Most importantly, the cells are derived directly from the patients affected by Gulf War Illness, which means they harbor the wide array of genetic factors that may contribute to the disease, says Liang “Oscar” Qiang, a research assistant professor in the College of Medicine.

“The big advantage of using patient-derived calls is that many diseases cannot be traced to just one gene mutation, but rather are due to the complex interactions of genes,” says Qiang, Drexel’s iPS cell expert. “Susceptibility of these diseases may also be based on epigenetic factors, which cannot be looked at in animal models. These cell lines will preserve the complete genetic composition of those affected by the disease.”

Treating a toxic world

In preliminary studies that used iPS cells (though not ones derived from Gulf War veterans), Baas and his research team have already identified a potential treatment for Gulf War Illness symptoms.

In one investigation, Drexel researchers asked whether elevated stress hormone levels could contribute to the effects of organophosphate (OP) chemicals — like the sarin used in pesticides and nerve agents during the war. To test their theory, the scientists treated cultures of neurons with an analog of sarin called diisopropyl fluorophosphate, along with cortisol. Within the neurons, the team was looking for deficits in the activity of microtubules.

Their results, published in the scientific journal Traffic in 2017, showed that even low levels of exposure to organophosphates can lead to lasting functional deficits. The sarin analog reduced the transport of mitochondria in the neurons, as well as the release of the neurotransmitter dopamine. Pre-existing levels of the stress hormone cortisol worsened these deficits even further.

The researchers were able to correct the deficits using Tubacin, a drug that preserves normal cellular function by restoring microtubule acetylation and correcting changes in microtubule structure. This suggests that microtubules could serve as a desirable structural target for Gulf War Illness treatment.

Surprisingly, the researchers also found that once they corrected the microtubules deficit, defects in dopamine release also markedly improved. Fluctuations in dopamine are thought to be connected to many of the neurological symptoms that Gulf War Illness sufferers face, including insomnia, cognitive problems and headaches. The study suggests that dopamine alterations after toxin exposure are in part due to changes in microtubules, and restoring microtubule function to a more normal state could help to alleviate symptoms.

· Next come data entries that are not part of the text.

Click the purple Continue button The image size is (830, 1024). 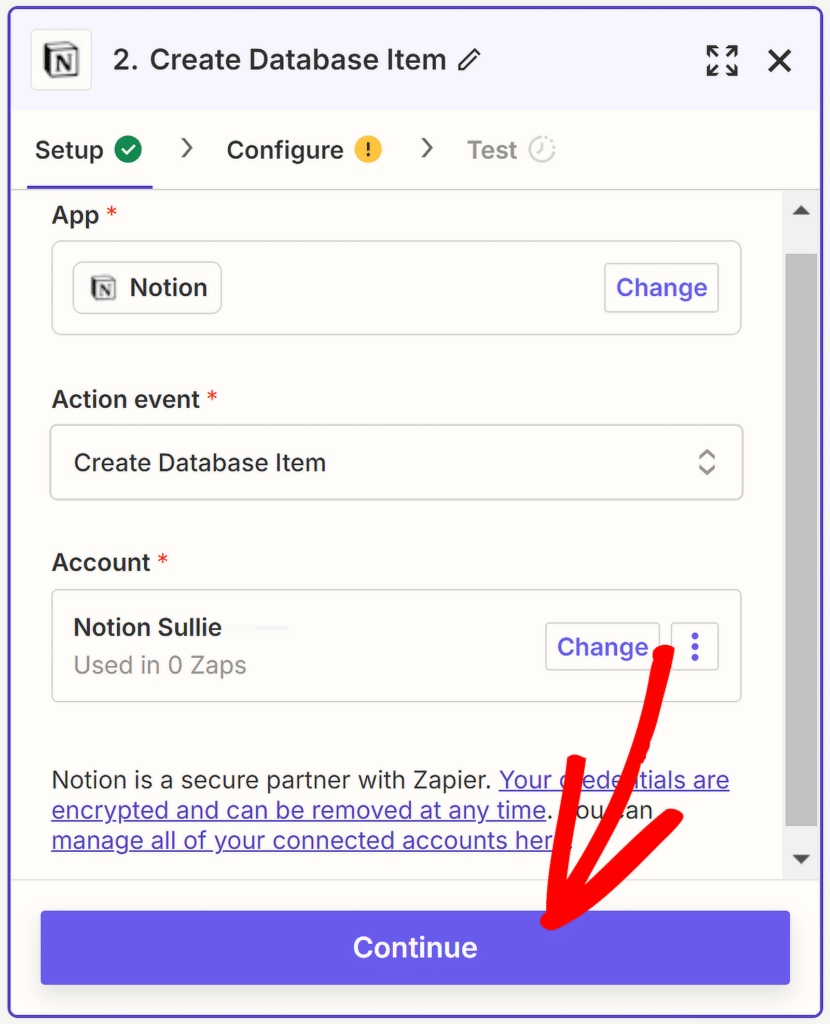[x=415, y=947]
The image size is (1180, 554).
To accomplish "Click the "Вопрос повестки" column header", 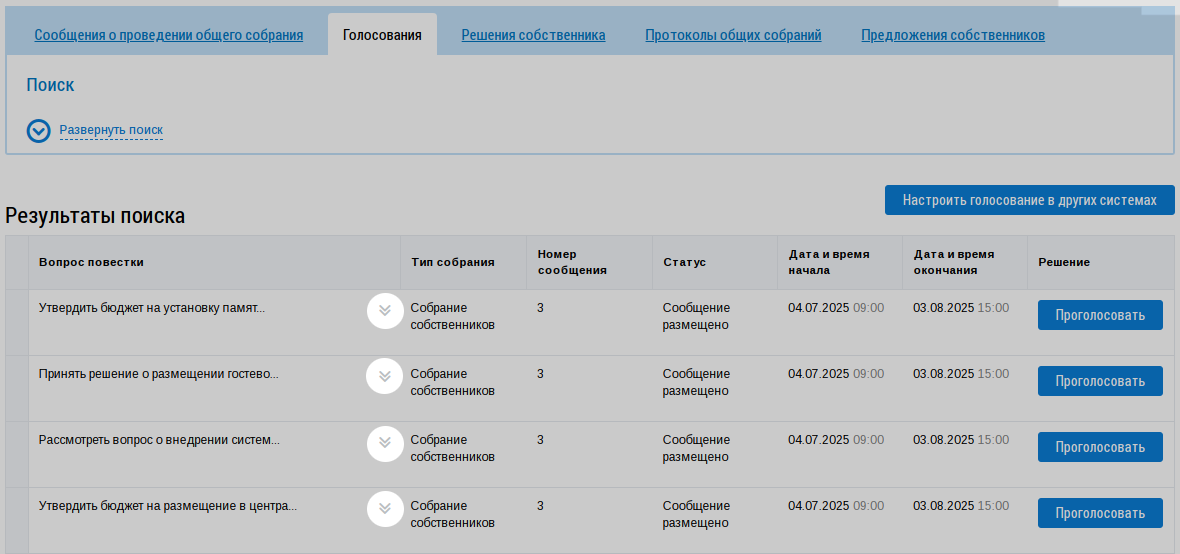I will 91,262.
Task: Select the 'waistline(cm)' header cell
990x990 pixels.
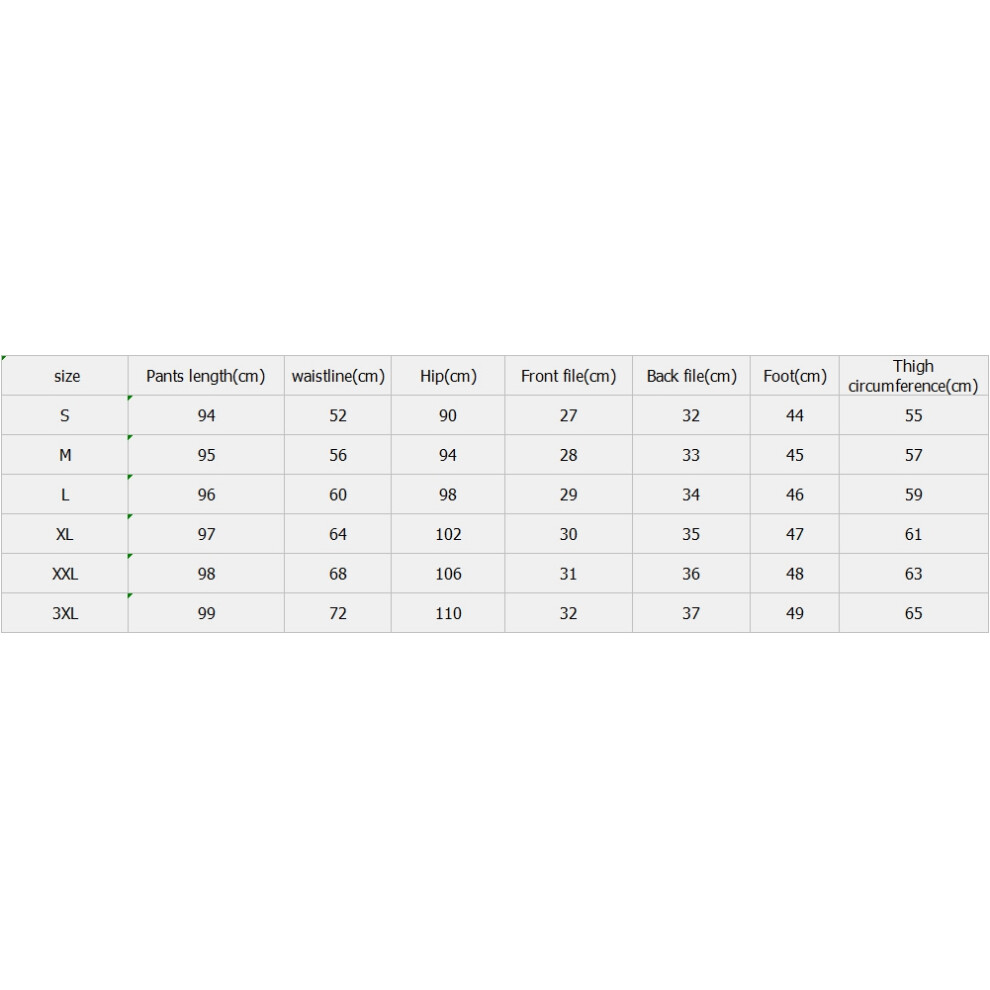Action: (x=338, y=376)
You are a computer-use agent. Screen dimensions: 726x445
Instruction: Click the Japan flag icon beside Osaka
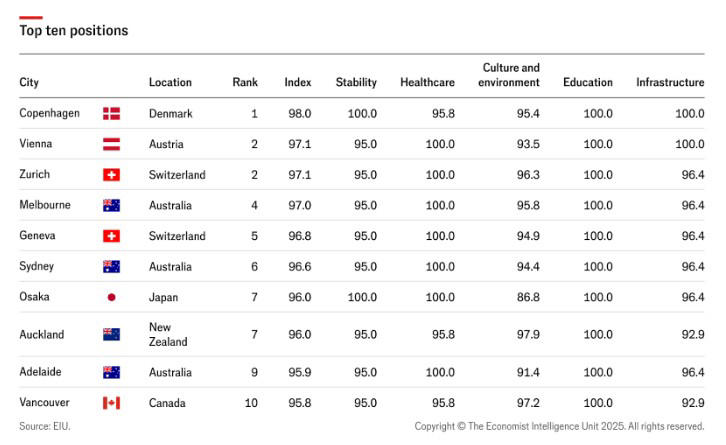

“The fact that a microtubule-based therapy would correct the problem with dopamine release is very encouraging,” Baas says.

In future studies, the cells derived from Gulf War veterans will offer the researchers a clearer picture of how microtubule-based therapies might affect the illness. In addition to microtubules, they are investigating how other targets, such as tau proteins, may play a role in the disease.

The good news, Baas says, is that once a target is identified, it is likely that an FDA-approved drug already exists to treat the problem. However, the treatment would still likely have to go through vigorous clinical trials in order for the Department of Veterans Affairs to approve it for use on Gulf War Illness patients. Sullivan, Baas and the rest of the Gulf War Illness Consortium team are poised to begin these clinical trials once the most promising treatments are identified.

For Baas, finding a therapy that will help veterans like Lynn Santosuosso is the ultimate goal, but the possibilities for research don’t end there. The wide use of organophosphates as pesticides and herbicides across the world adds another layer of urgency to understanding the risks of ongoing chemical exposure. Extremely toxic chemicals are still used regularly in places like India and China, and organophosphates have also been used in public health applications in some countries, for example to combat West Nile virus. Not to mention, bioterrorism remains an ever-present threat.

“We’re living in an increasingly toxic world,” Baas says. “It’s likely that this kind of disease is going to repeat itself if we don’t educate ourselves to its causes, as well as how to prevent and treat it.”